■ Extracted text
# # #
Saturday, March 7, 2015

How to identify and control the reference day of a data file

In a presentation of some time ago [1], I had highlighted the importance of the control between the reference day and the expected one of a data file received from the host system. Given the importance of the topic, I would further deepen both the meaning of the control and the identification of the reference day of the data.
This argument may seem strange, or too technical, mainly for those who are not very experienced about Data Warehouse, or for those they are to his first experience. I'll try to simplify the concept it as much as possible, because this it is a very useful example to understand the pitfalls inside the ETL process.

To understand the problem, we assume a similar example of practical life. Suppose that you receive every morning, from your bank, via email, the list of the operations of your checking account.
So, you receive daily an excel spreadsheet with the movements of the previous day. The reference day of the operations, is located in the subject of the email, for example: "Operations of the 03/12/2015".
Obviously you do not check your email from the bank every morning: you have created an automatic mechanism that opens the email, and load the daily operations, with the day  indicated in the subject of the email, in the database of your household expenses. Only at the start of the month, you start to do your analysis about the previous month.
The questions  are:
What guarantees do you have, that the email arrive to you every day?
# # #
(A block of data)
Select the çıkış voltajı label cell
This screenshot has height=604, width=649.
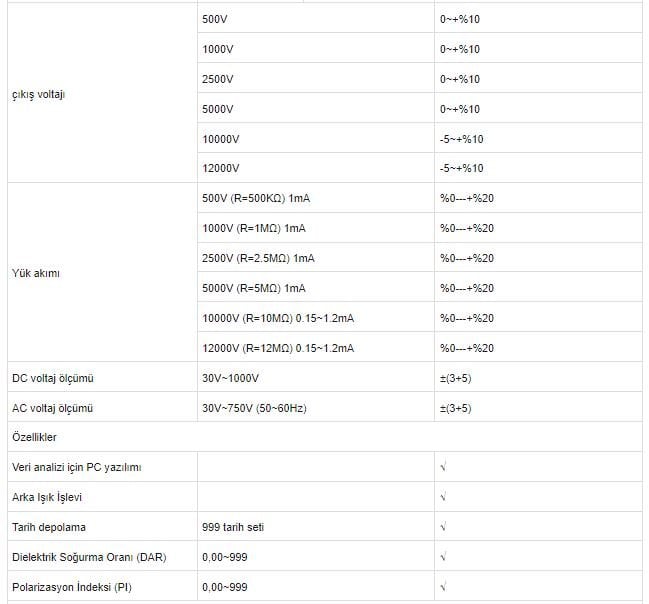coord(102,93)
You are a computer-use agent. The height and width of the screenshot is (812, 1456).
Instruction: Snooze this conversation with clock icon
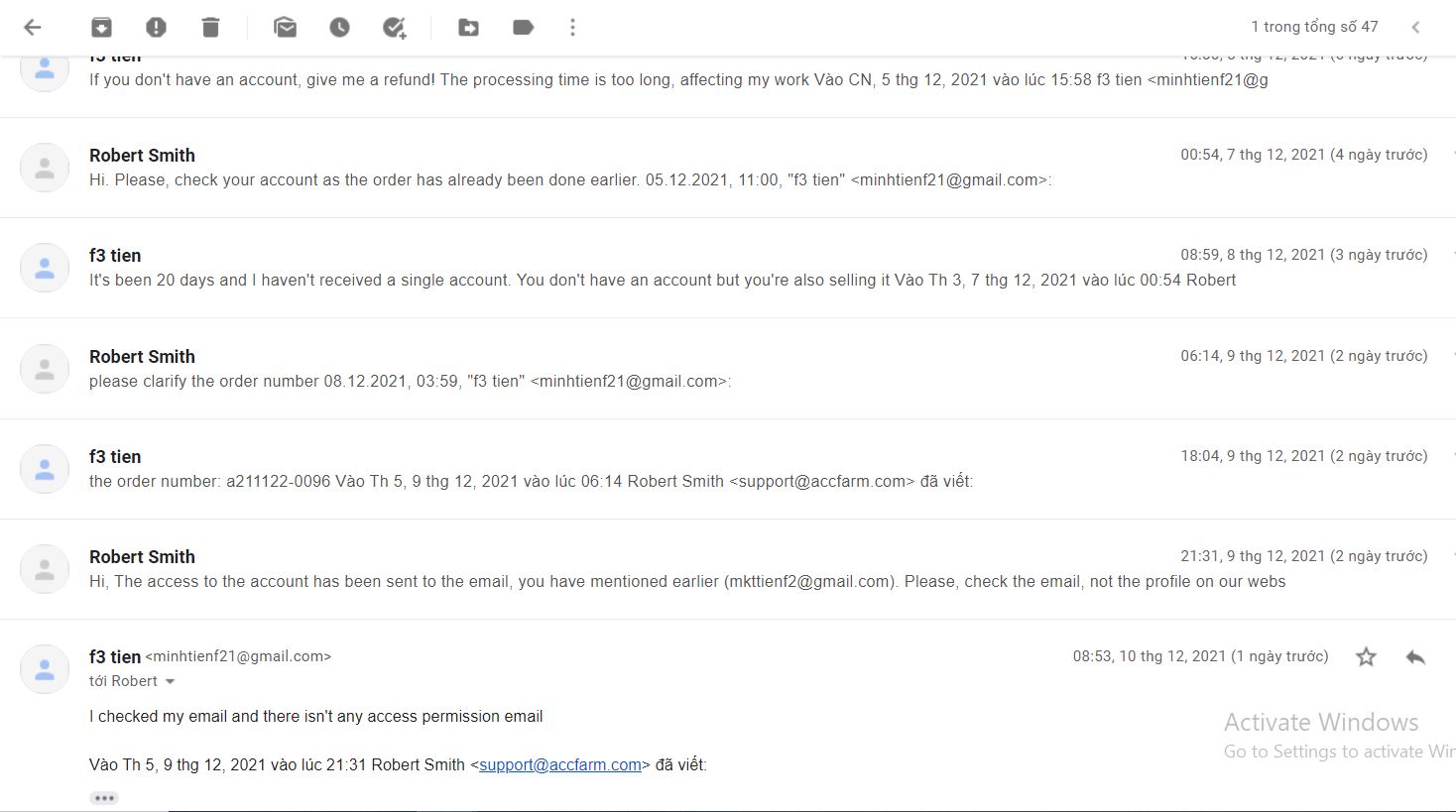pyautogui.click(x=340, y=28)
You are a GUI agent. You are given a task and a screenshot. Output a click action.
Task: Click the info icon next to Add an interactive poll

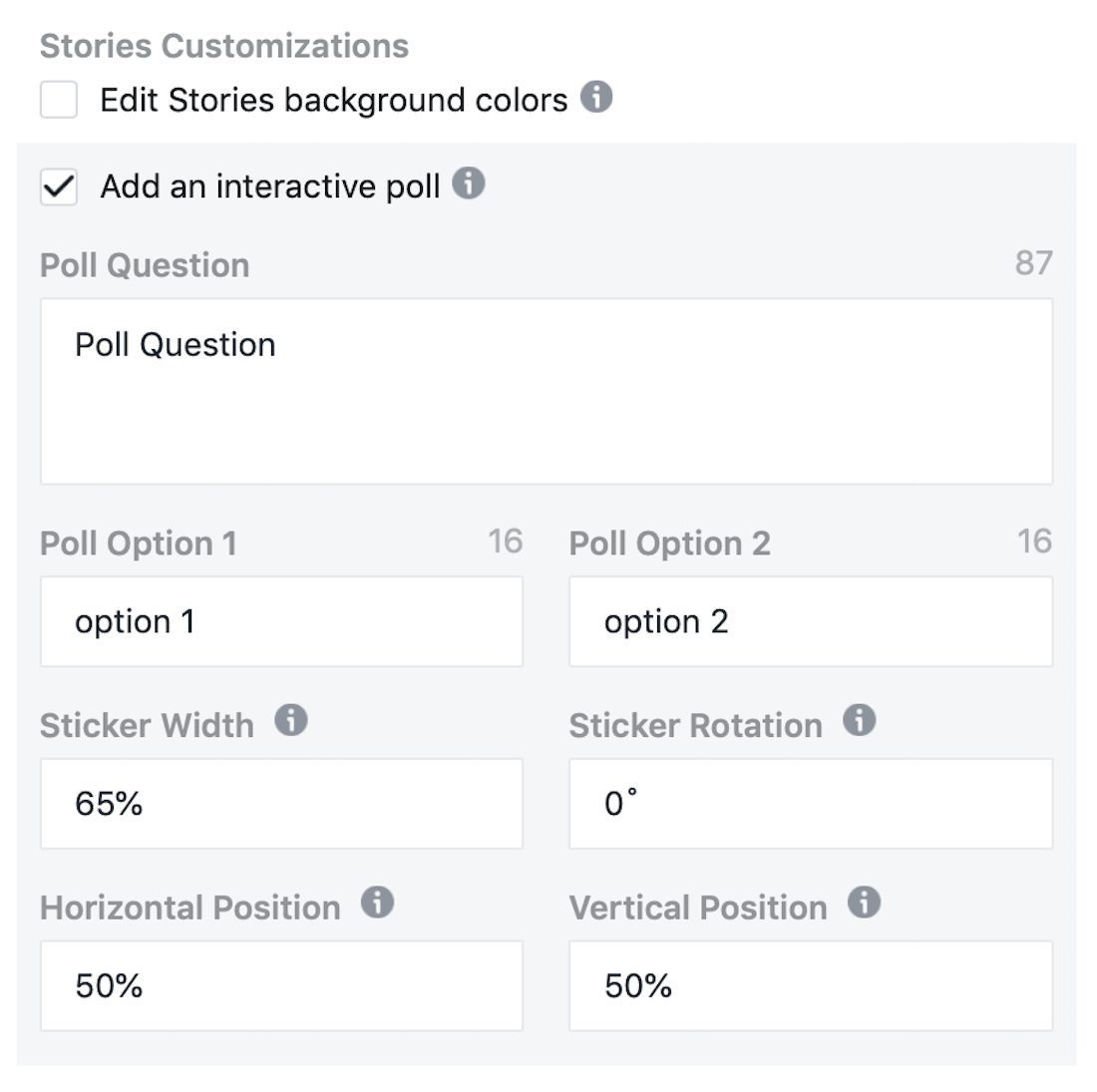469,183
# # #
■ Task set
a. In the post on a data file's reference day, where is the reference day of the bank operations found?
b. Return the stretch of the post on a data file's reference day from "How to identify" through "your checking account.".

■ Exercise results
a. It is in the subject of the email, for example "Operations of the 03/12/2015".

b.
How to identify and control the reference day of a data file

In a presentation of some time ago [1], I had highlighted the importance of the control between the reference day and the expected one of a data file received from the host system. Given the importance of the topic, I would further deepen both the meaning of the control and the identification of the reference day of the data.
This argument may seem strange, or too technical, mainly for those who are not very experienced about Data Warehouse, or for those they are to his first experience. I'll try to simplify the concept it as much as possible, because this it is a very useful example to understand the pitfalls inside the ETL process.

To understand the problem, we assume a similar example of practical life. Suppose that you receive every morning, from your bank, via email, the list of the operations of your checking account.